→ Activity
Find all lines below containing the string "width" and return them.

(Saved data entries)
•••••
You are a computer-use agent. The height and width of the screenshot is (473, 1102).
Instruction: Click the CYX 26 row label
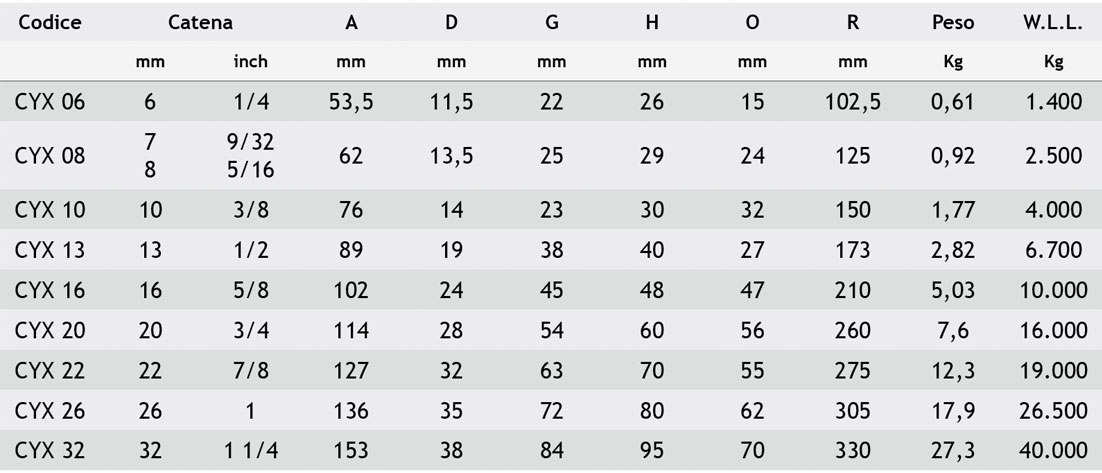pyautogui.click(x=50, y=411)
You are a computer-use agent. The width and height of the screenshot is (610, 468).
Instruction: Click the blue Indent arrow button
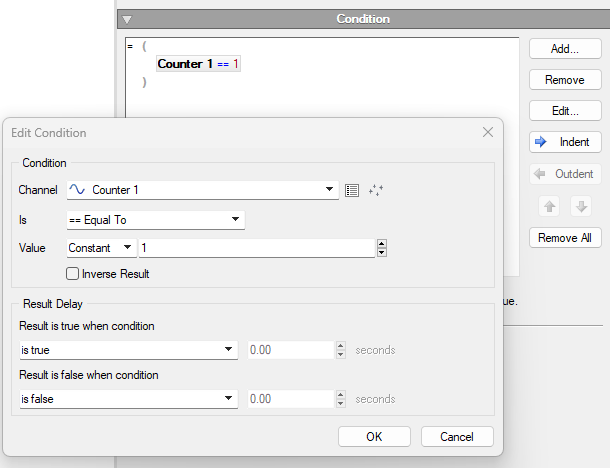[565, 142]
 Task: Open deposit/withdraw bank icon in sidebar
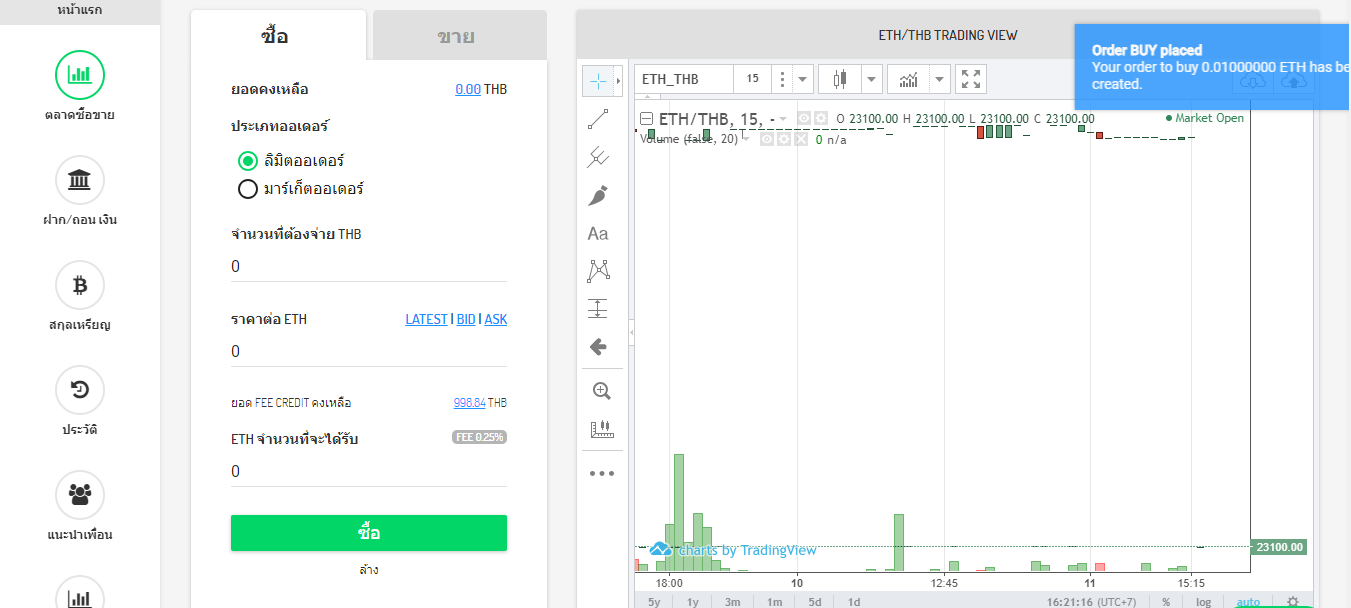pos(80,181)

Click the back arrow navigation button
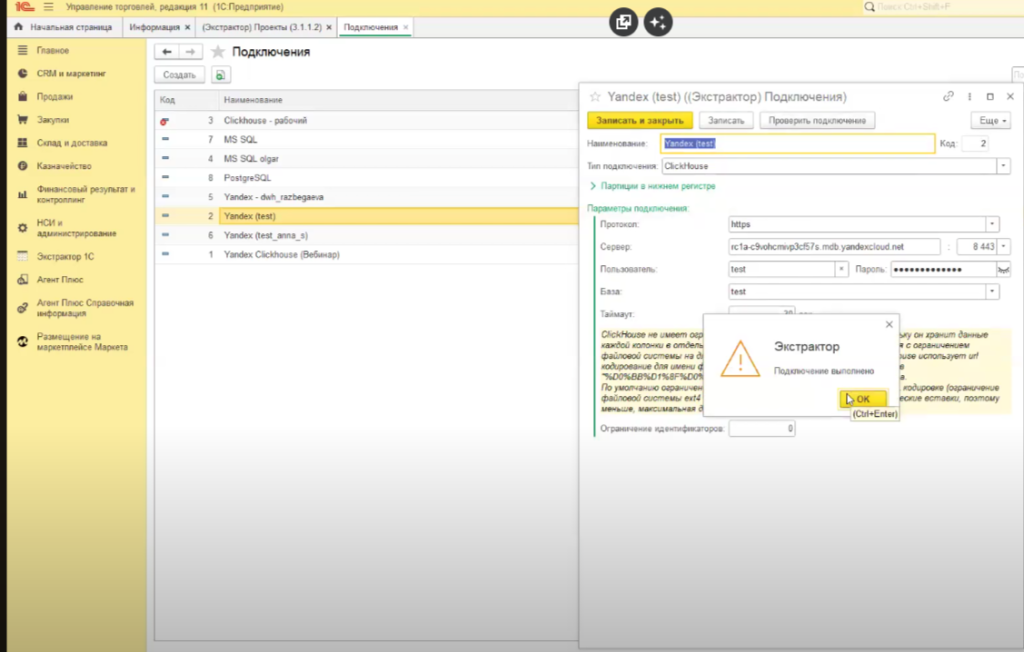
•••••
→ Written solution
You are a computer-use agent. The height and width of the screenshot is (473, 1102).
You are a computer-use agent. The width and height of the screenshot is (610, 468).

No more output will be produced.